### RAW DATA
══════════════════════════════

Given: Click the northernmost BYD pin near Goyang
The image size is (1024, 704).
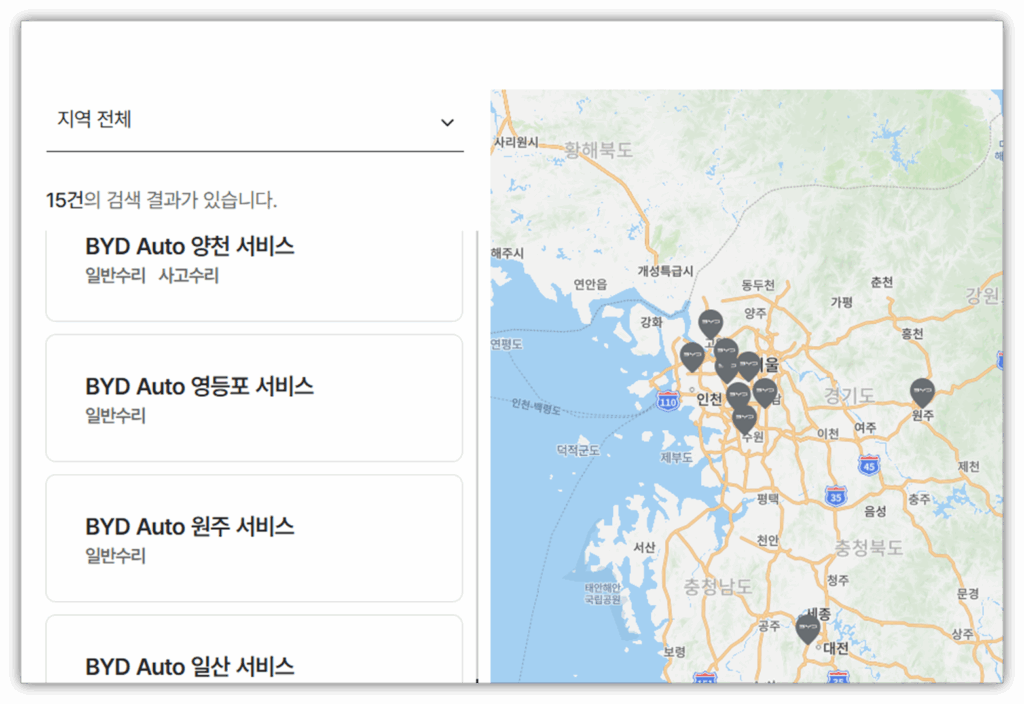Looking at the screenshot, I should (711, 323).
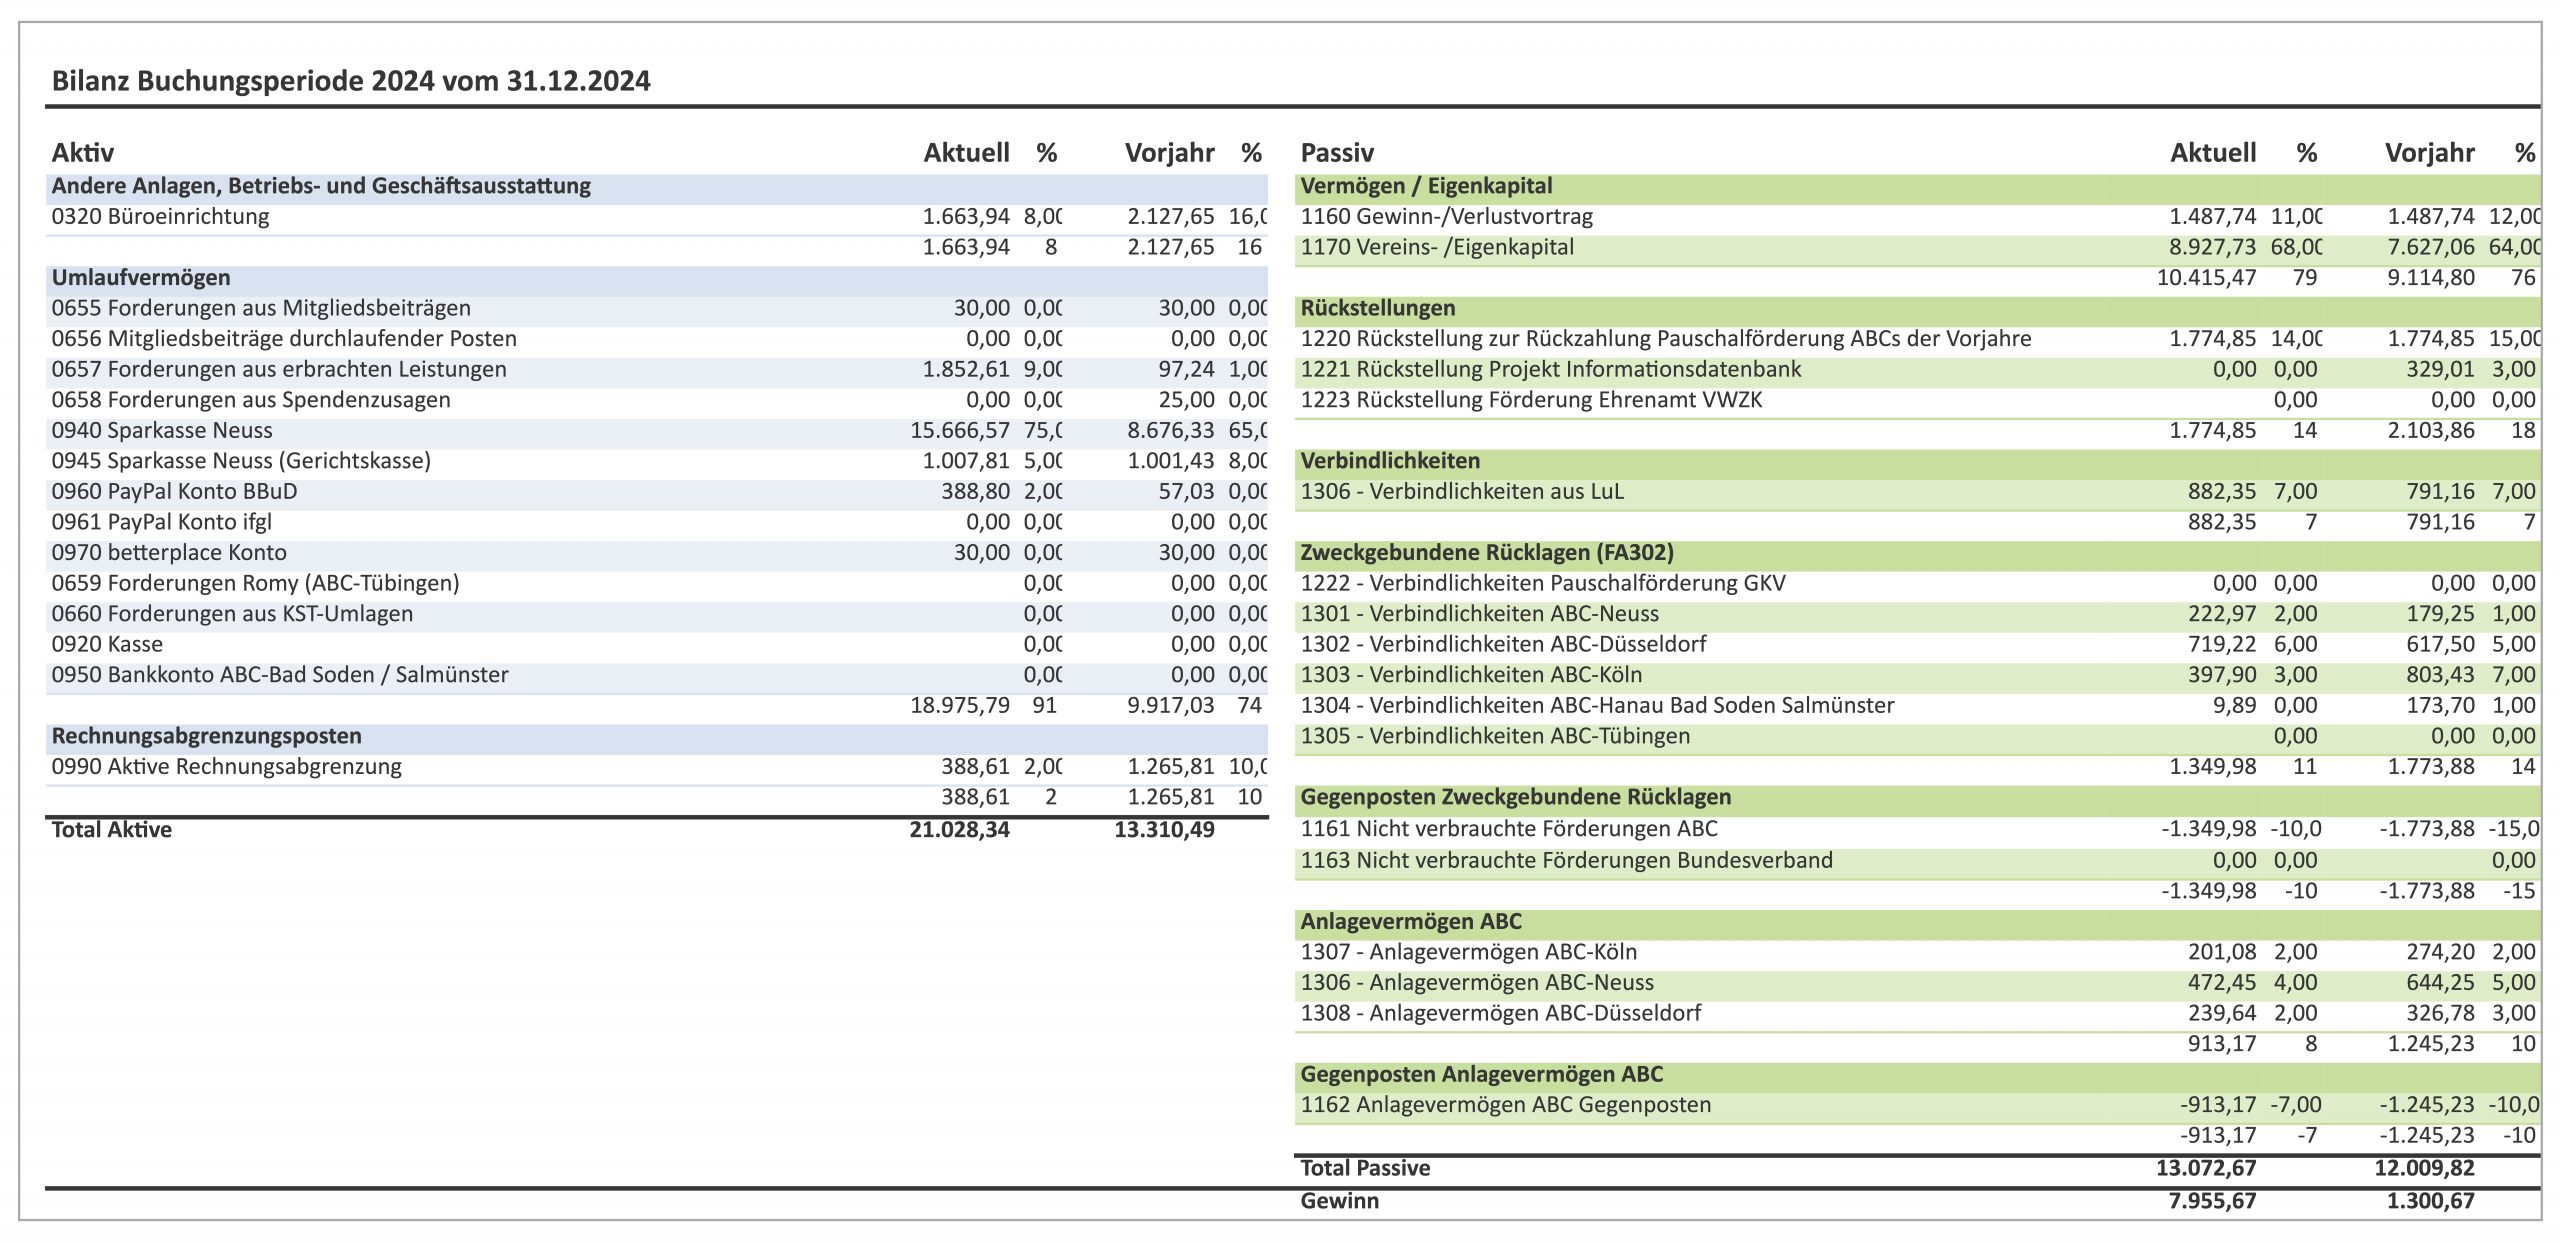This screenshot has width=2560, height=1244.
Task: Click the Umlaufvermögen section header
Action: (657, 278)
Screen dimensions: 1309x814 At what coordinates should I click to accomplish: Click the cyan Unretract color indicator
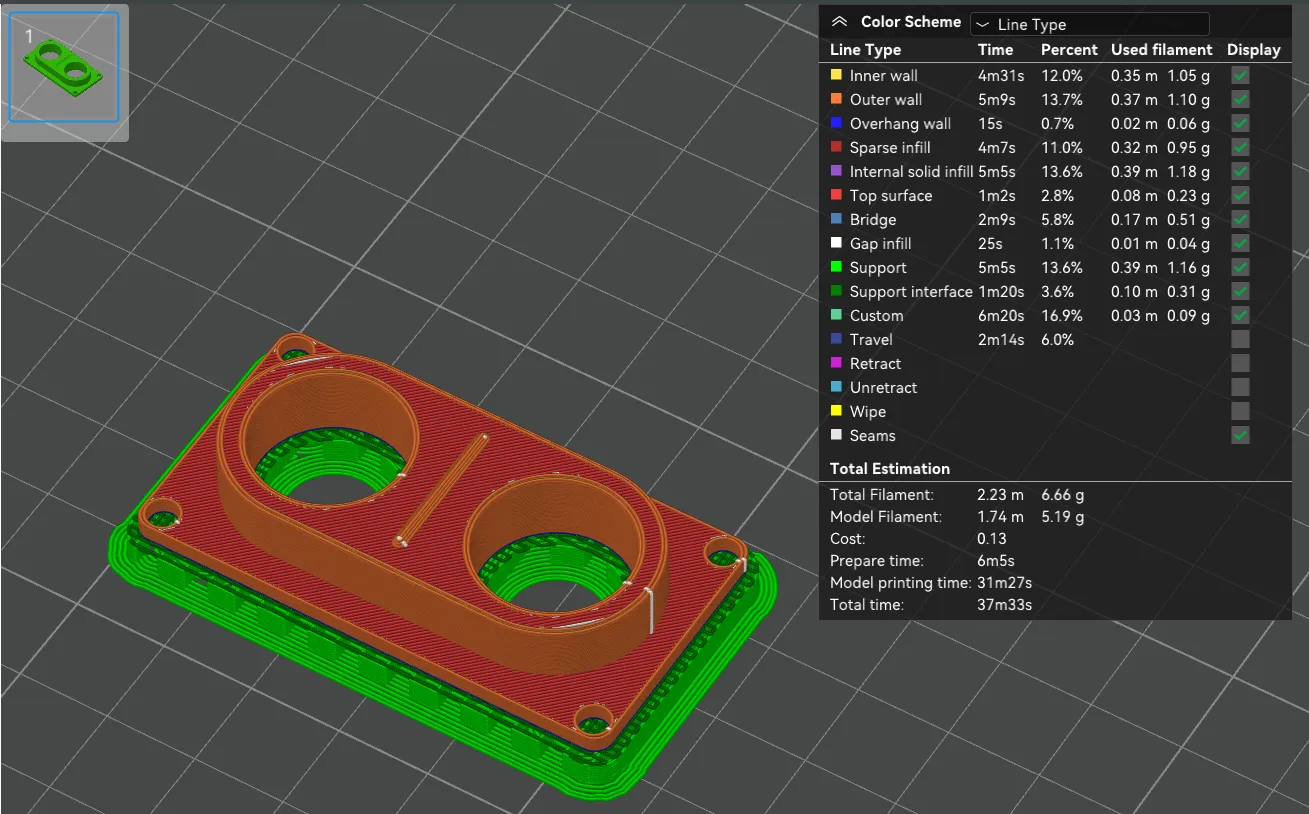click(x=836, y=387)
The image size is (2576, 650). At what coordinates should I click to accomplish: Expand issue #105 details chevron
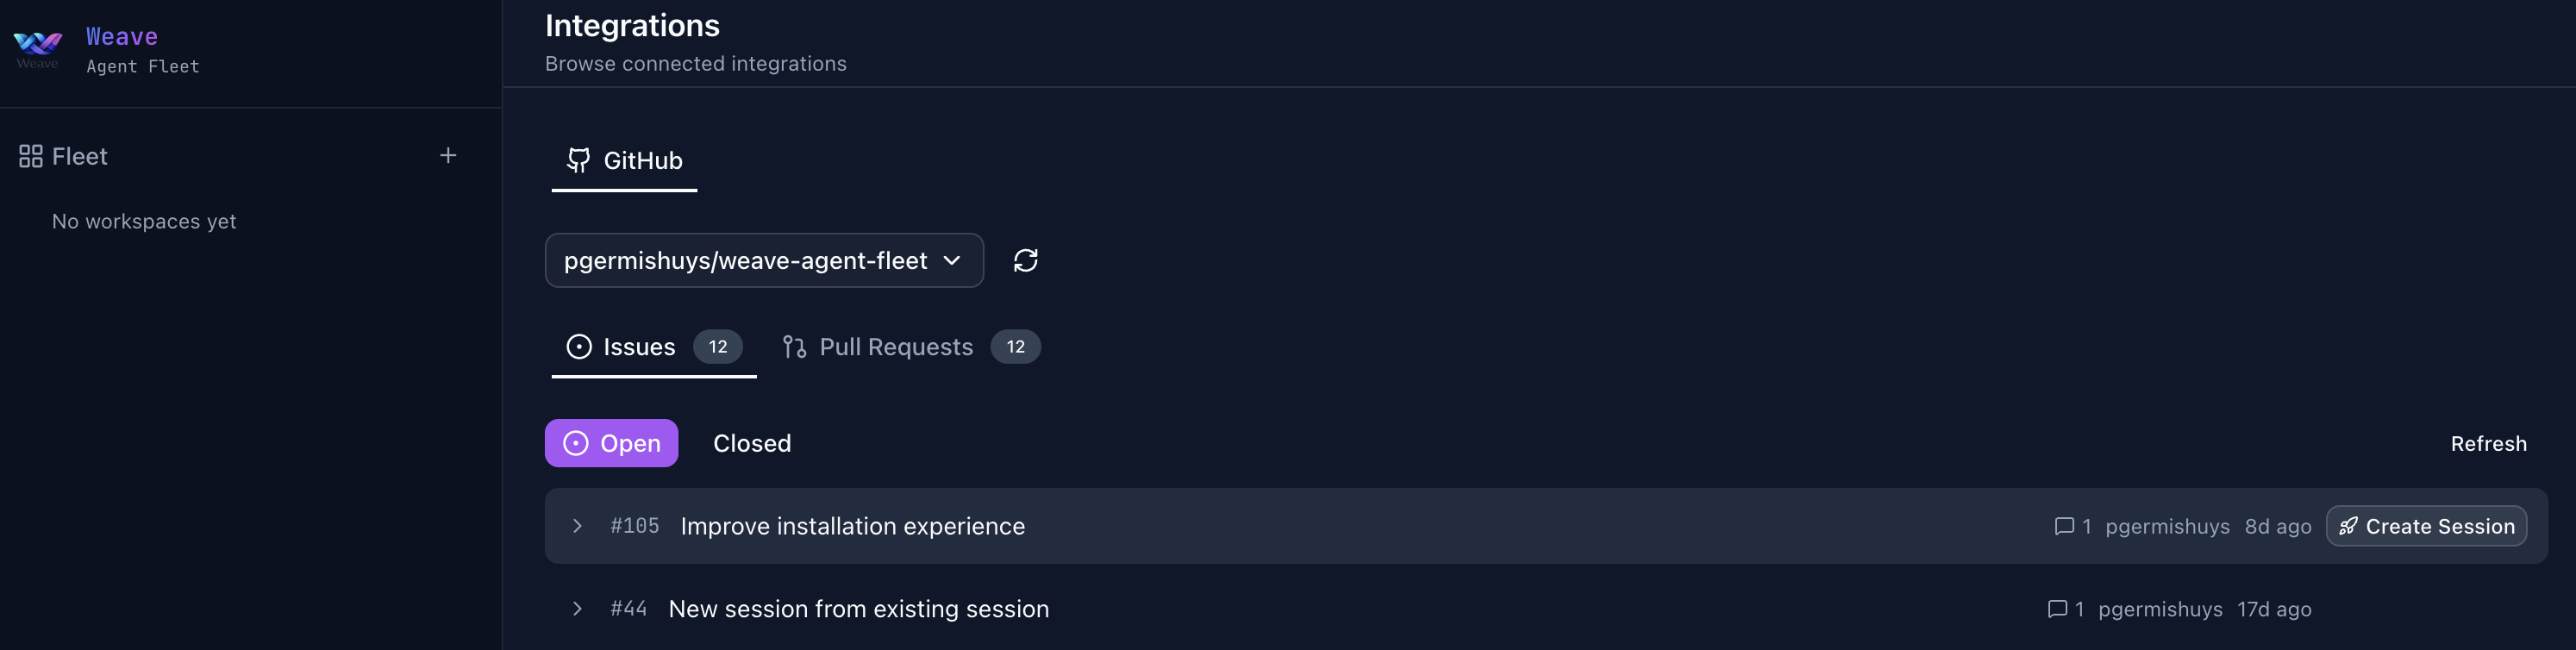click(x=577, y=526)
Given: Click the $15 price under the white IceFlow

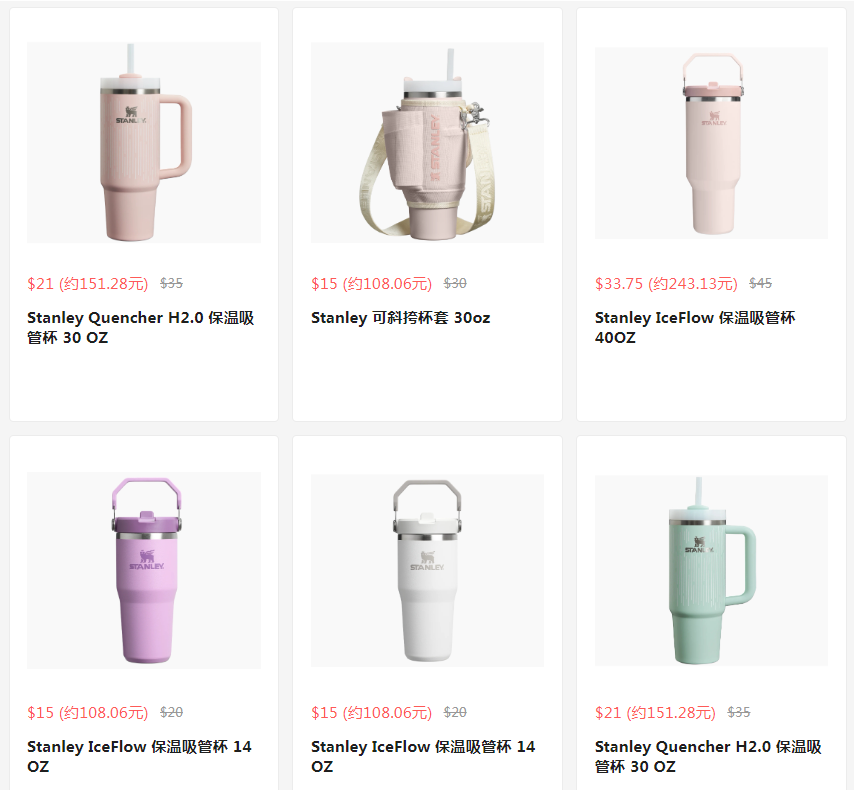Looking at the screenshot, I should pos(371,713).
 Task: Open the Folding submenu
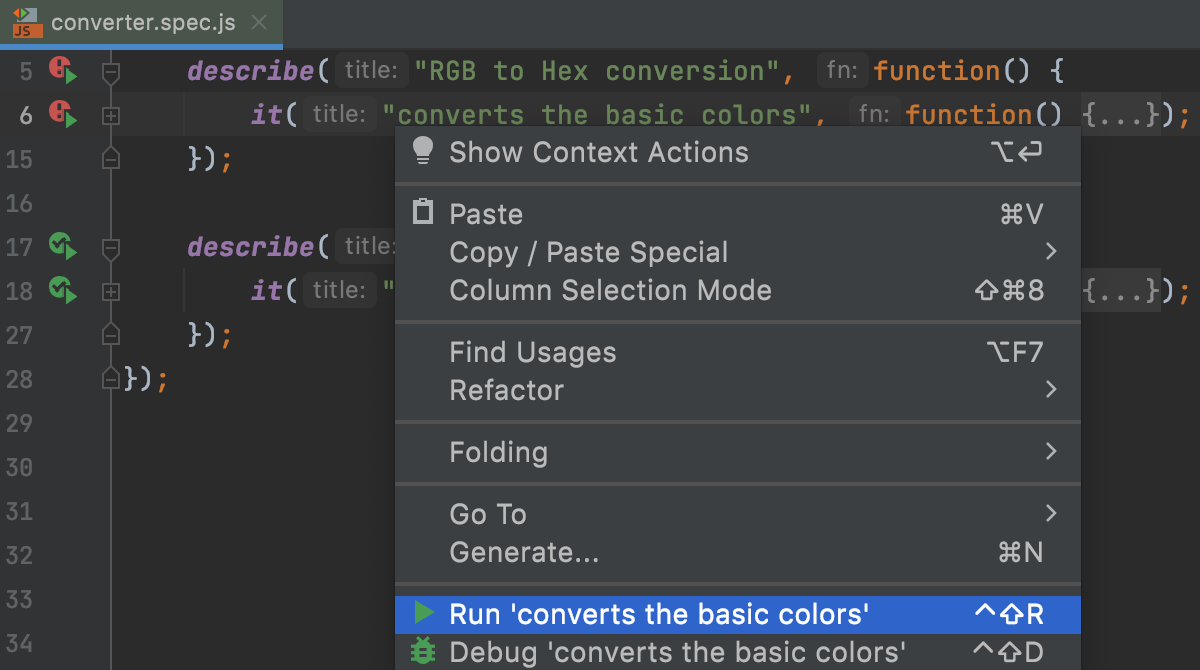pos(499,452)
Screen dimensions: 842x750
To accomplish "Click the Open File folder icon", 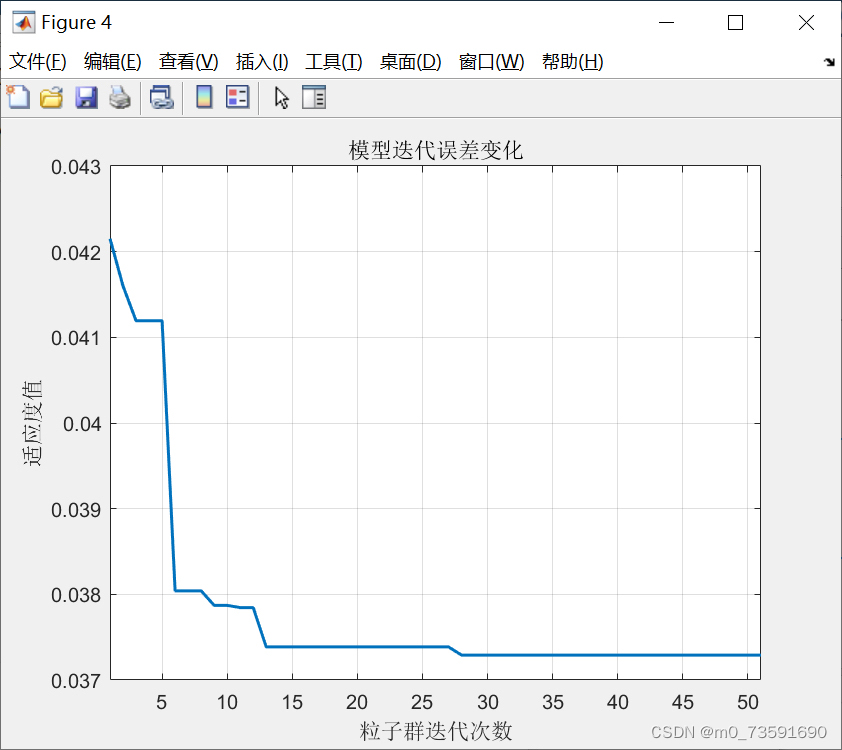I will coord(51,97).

══════════════════════════════

Print, with pictures removed, exactly the lines of the records above from the top through the line containing "Screen dimensions: 842x750".

Given: Click the northernmost BYD pin near Goyang
The image size is (1024, 704).
Looking at the screenshot, I should (711, 323).
This screenshot has width=2560, height=1244.
Task: Click the Umlaufvermögen section header
Action: (657, 278)
Screen dimensions: 1309x814 At what coordinates should I click to accomplish: Click the cyan Unretract color indicator
click(x=836, y=387)
The image size is (2576, 650). At what coordinates should I click to accomplish: Expand issue #105 details chevron
click(x=577, y=526)
Given: Click the $15 price under the white IceFlow

Looking at the screenshot, I should pos(371,713).
 Task: Open the Folding submenu
pos(499,452)
Screen dimensions: 842x750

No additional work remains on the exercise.